[Opening Listed records section]

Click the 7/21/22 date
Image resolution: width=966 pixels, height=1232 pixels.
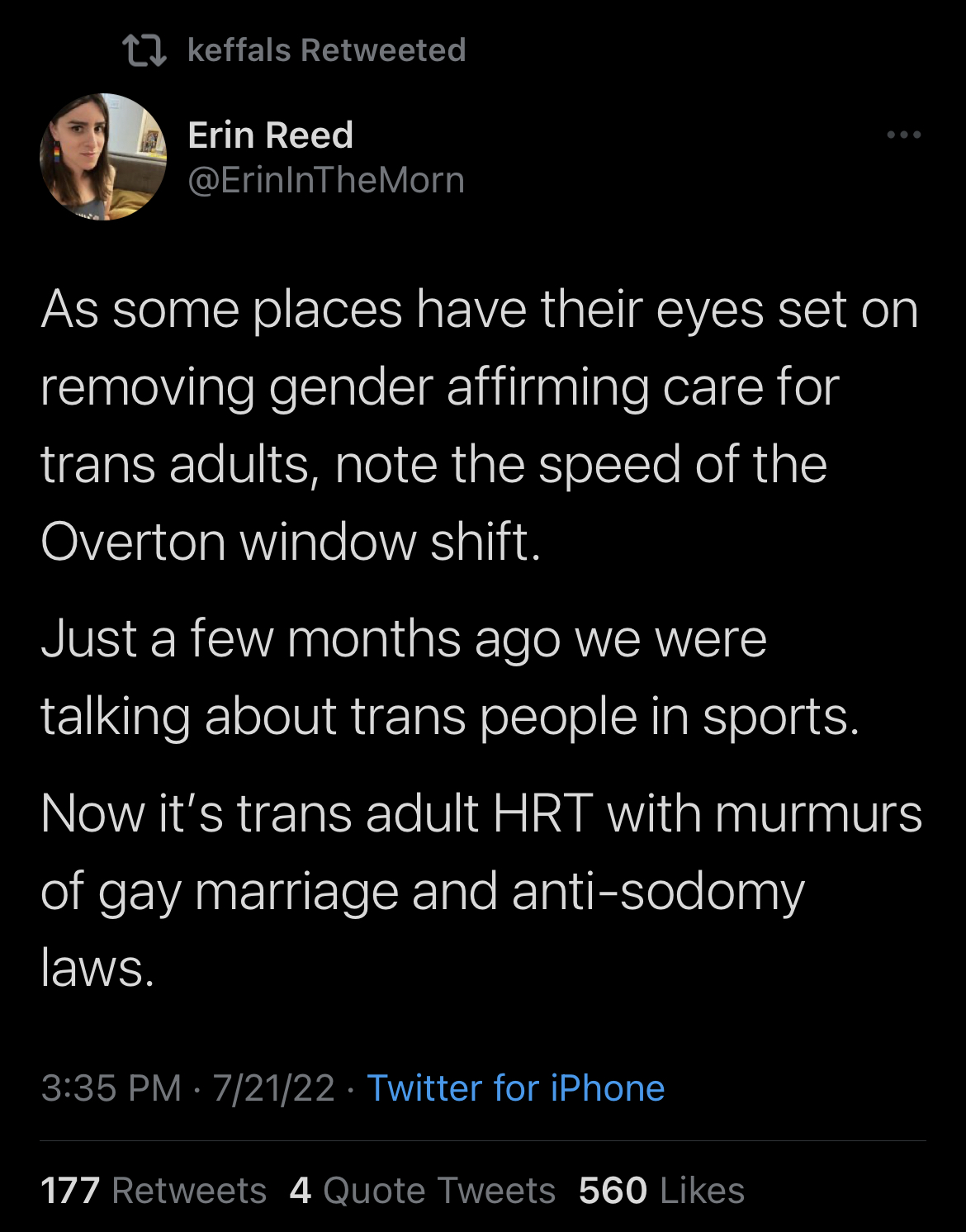[x=273, y=1088]
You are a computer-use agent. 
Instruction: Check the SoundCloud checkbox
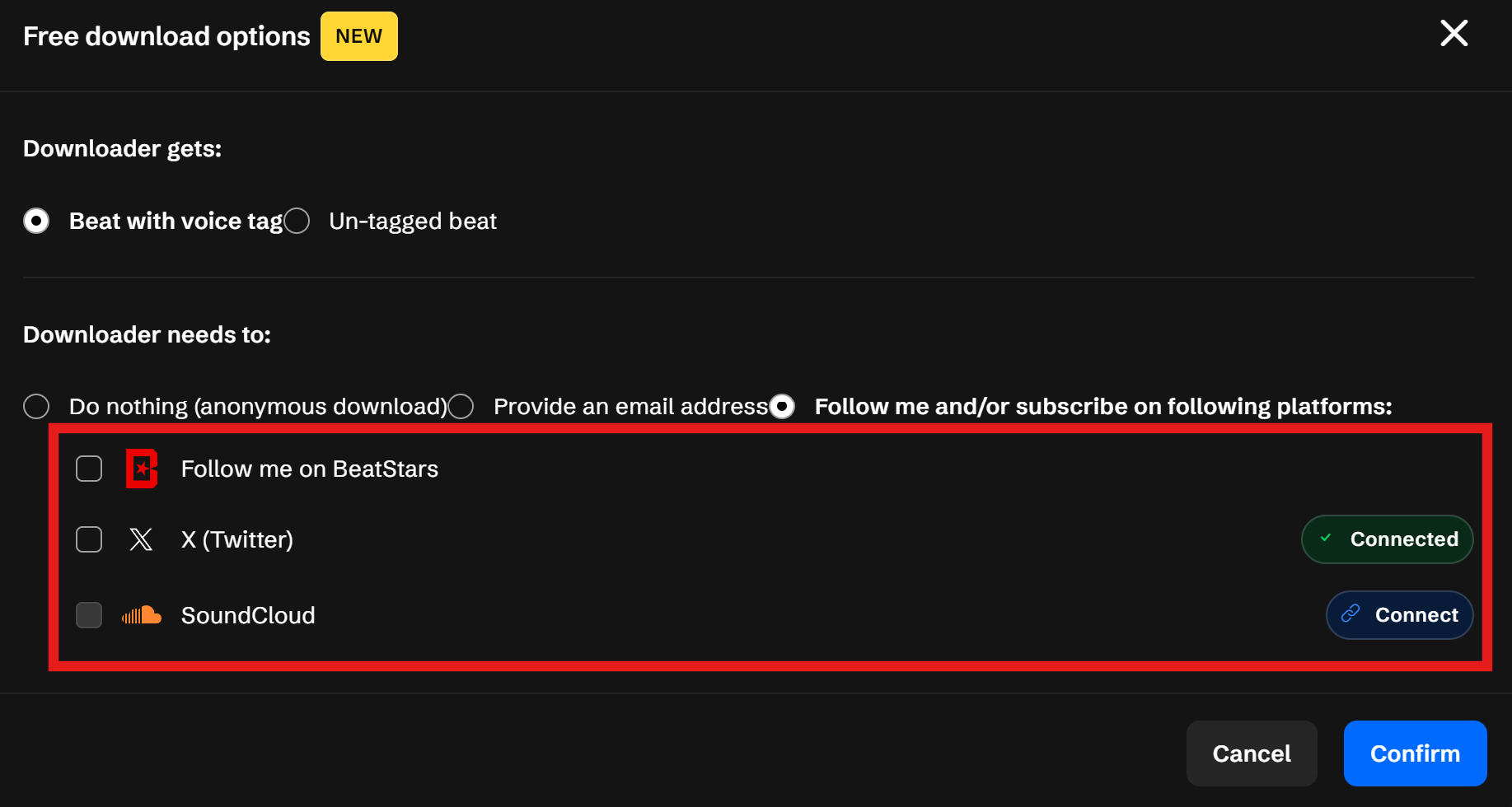pyautogui.click(x=89, y=615)
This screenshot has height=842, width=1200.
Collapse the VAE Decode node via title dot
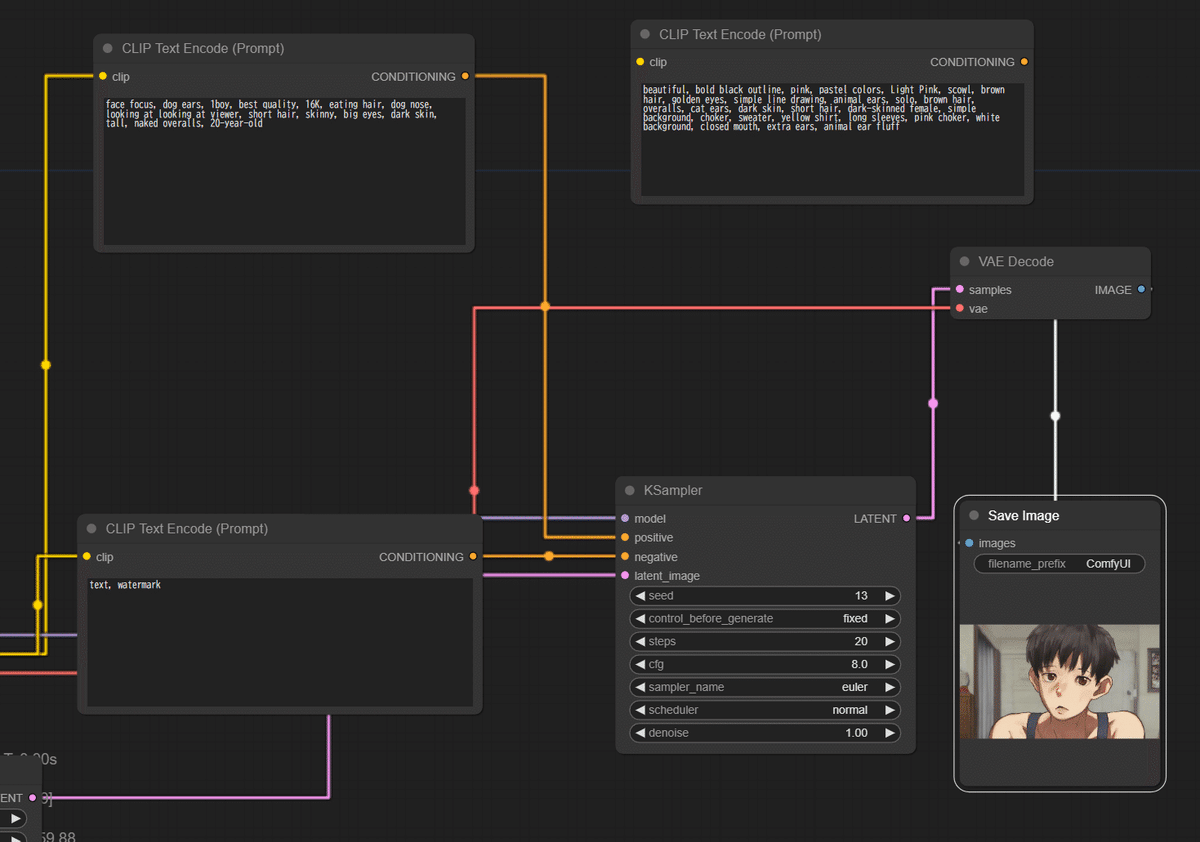[965, 262]
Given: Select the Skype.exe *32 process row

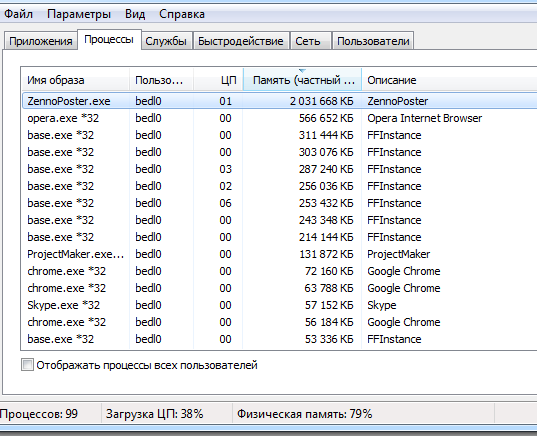Looking at the screenshot, I should tap(279, 305).
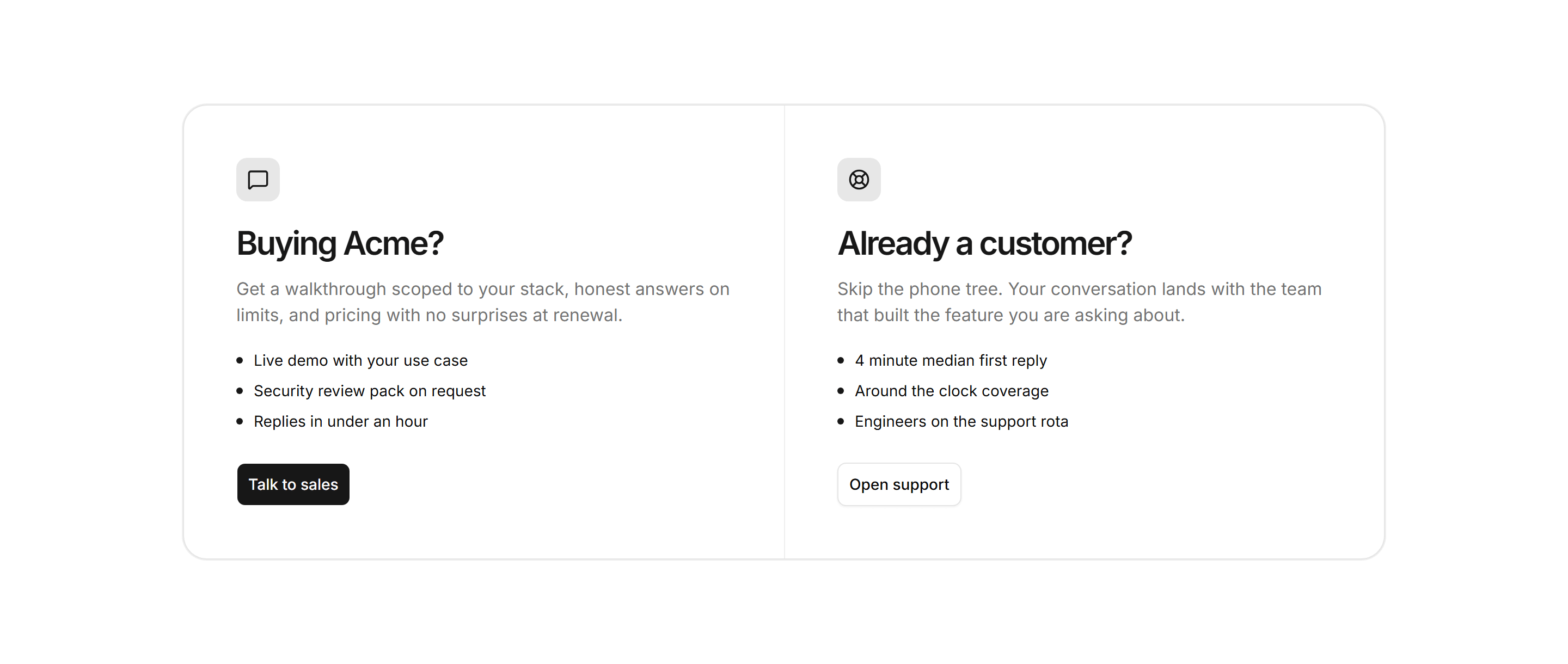
Task: Click Around the clock coverage item
Action: [951, 391]
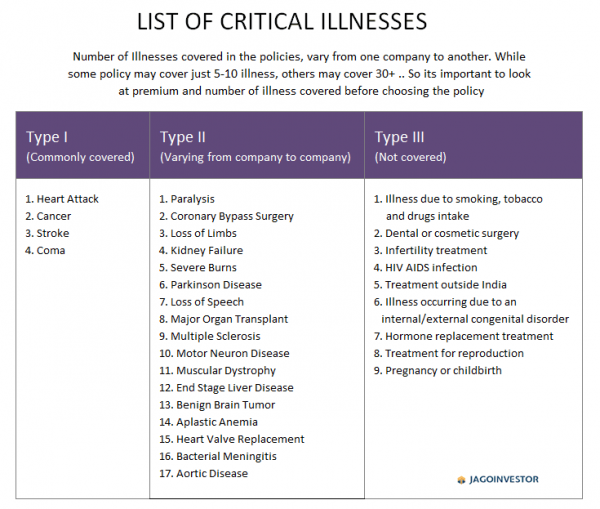Click the Aortic Disease list item

click(x=204, y=474)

[Closing Listed records section]

Task directions:
Down to the last line, set down the data above exactly, and omit all images.

Response to the exercise:
Click the 7/21/22 date
Image resolution: width=966 pixels, height=1232 pixels.
[x=273, y=1088]
You are a computer-use agent. 
Instruction: Check the SoundCloud checkbox
pyautogui.click(x=89, y=615)
This screenshot has height=842, width=1200.
Collapse the VAE Decode node via title dot
[965, 262]
Given: Select the Skype.exe *32 process row

Looking at the screenshot, I should tap(279, 305).
Task: Click Around the clock coverage item
Action: [951, 391]
Click the Aortic Disease list item

click(x=204, y=474)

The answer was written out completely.